Advertisement
Design

Design evergreen: wishbone chair

Davide Chiesa
4 agosto 2015

home

Era il 1949 quando un designer già affermato sulla scena del design internazionale come Hans Wegner decise di affrontare un progetto dove la pulizia delle linee e l’incontro diversi materiali fungesse da veicolo per un nuovo gusto estetico. Nacque così la cosiddetta “Wishbone Chair” o “Y Chair”, una seduta leggera, attraente ed estremamente confortevole, che era allo stesso tempo un trionfo di artigianato e un prodotto assolutamente eco-friendly. Vediamo come: nonostante il suo aspetto semplice ed immediato, la Wishbone richiede più di 100 lavorazioni successive per venire costruita ed assemblata, dalla struttura in legno massello di faggio, che viene curvato a vapore e successivamente lavorato e rifinito, alla seduta in corda di carta per cui è necessaria più di un’ora di lavorazione a mano da parte di un operaio specializzato per intrecciare i 120 metri da cui è costituita. La caratteristica forma a “Y” e lo schienale curvato forniscono un ottimo supporto posteriore e un comfort di seduta eccezionali, motivi per i quali ancora oggi la Wishbone è tra le più richieste sia come sedia da pranzo che da salotto.

Nata come ultima sedia di una serie che trae grande ispirazione da alcune poltrone di origine cinese, la Wishbone è rimasta in produzione presto Carl Hansen & Søn in maniera continua dal 1950. Anche se dal punto di vista del design siamo di fronte ad un oggetto senza tempo, un evergreen, non dobbiamo tralasciare le scelte di eco compatibilità promosse dall’azienda per quanto riguarda la gestione dei materiali naturali e del processo produttivo. Tutto il legno utilizzato in Carl Hansen & Søn viene acquistato soltanto da foreste gestite in modo sostenibile, soprattutto il faggio proviene principalmente da foreste danesi gestite secondo i principi descritti nel Programma forestale della Danimarca, inoltre tutti i legni vengono certificati secondo regolamenti internazionali. La corda di carta delle sedute viene invece realizzata con la cellulosa degli scarti di lavorazione delle strutture principali, per approfittare di ogni singolo pezzo senza nessun tipo di spreco di materiale.
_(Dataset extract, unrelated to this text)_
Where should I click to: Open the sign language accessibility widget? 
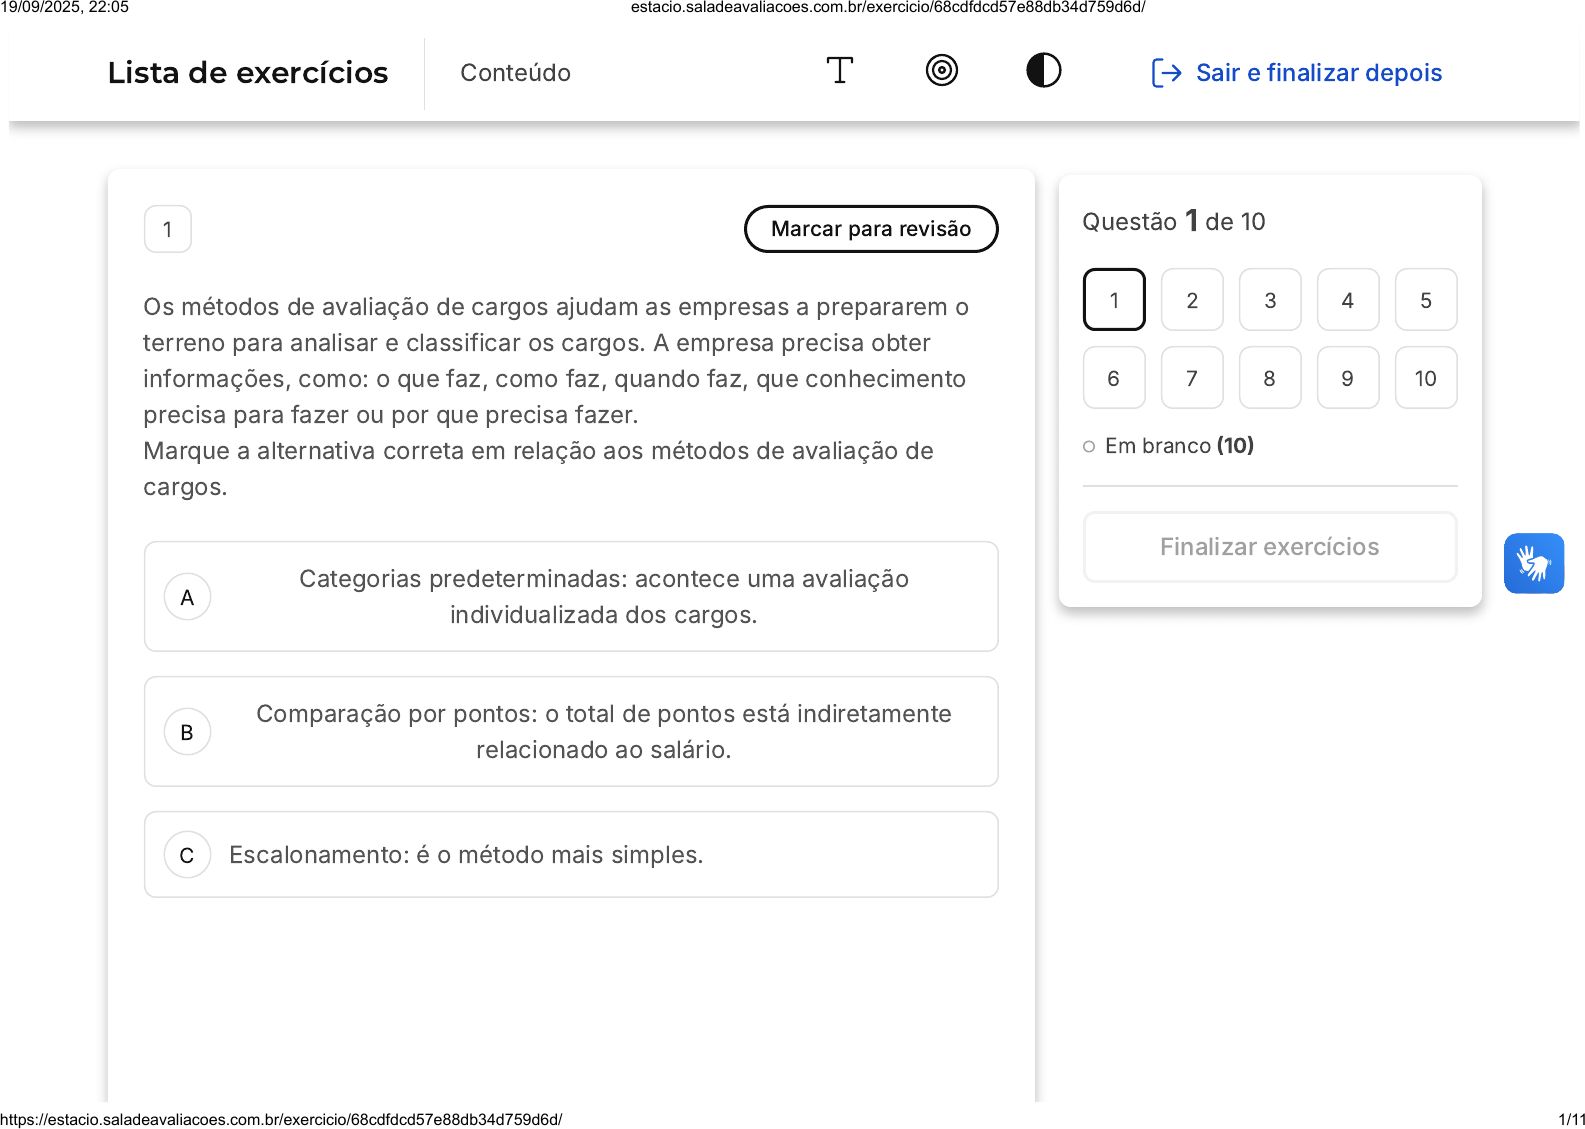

Con l’esempio della Wishbone chair risulta chiaro come e perché Hans Wegner sia ampiamente considerato come una delle figure più importanti nella progettazione di mobili del ventesimo secolo e una forza trainante del movimento “Danish Modern”, che ha cambiato il modo in cui la gente guardava i mobili negli anni ’50 e ’60, influenzando il gusto e l’estetica del design scandinavo e mondiale fino ai giorni nostri.